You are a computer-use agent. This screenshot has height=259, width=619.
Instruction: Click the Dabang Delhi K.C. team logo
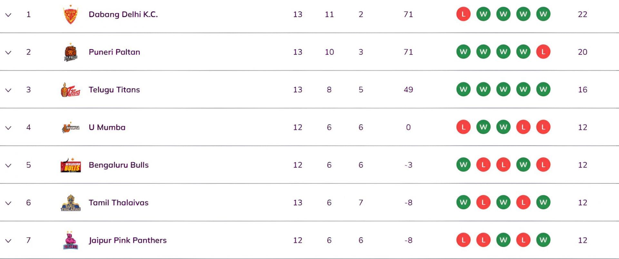(71, 15)
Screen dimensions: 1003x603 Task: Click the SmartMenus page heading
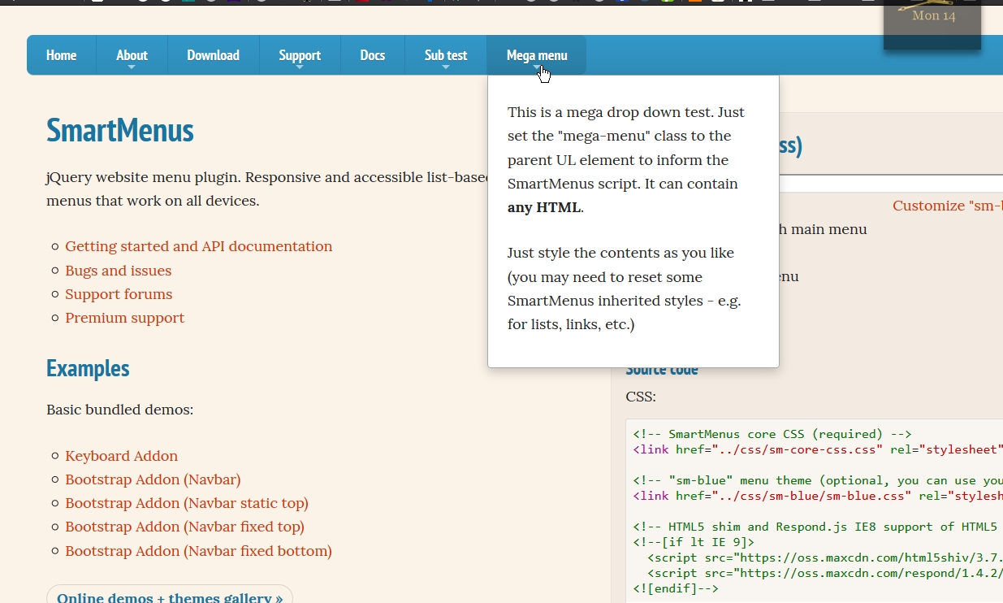coord(119,131)
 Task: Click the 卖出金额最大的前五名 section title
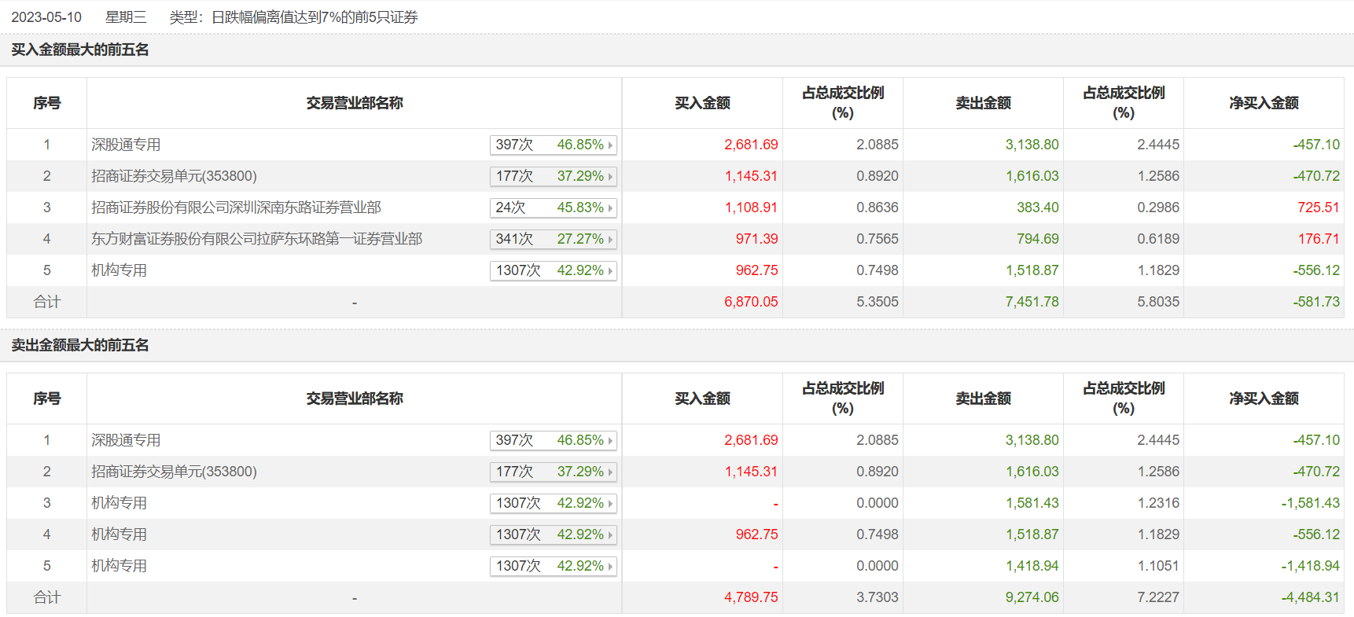[x=80, y=345]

Activity: Repeat the material exactly and drop each image.

Output:
You are a computer-use agent. This screenshot has height=259, width=619.
Instruction: Click the Dabang Delhi K.C. team logo
(71, 15)
Screen dimensions: 1003x603 Task: Click the SmartMenus page heading
coord(119,131)
 Task: Click the 卖出金额最大的前五名 section title
[x=80, y=345]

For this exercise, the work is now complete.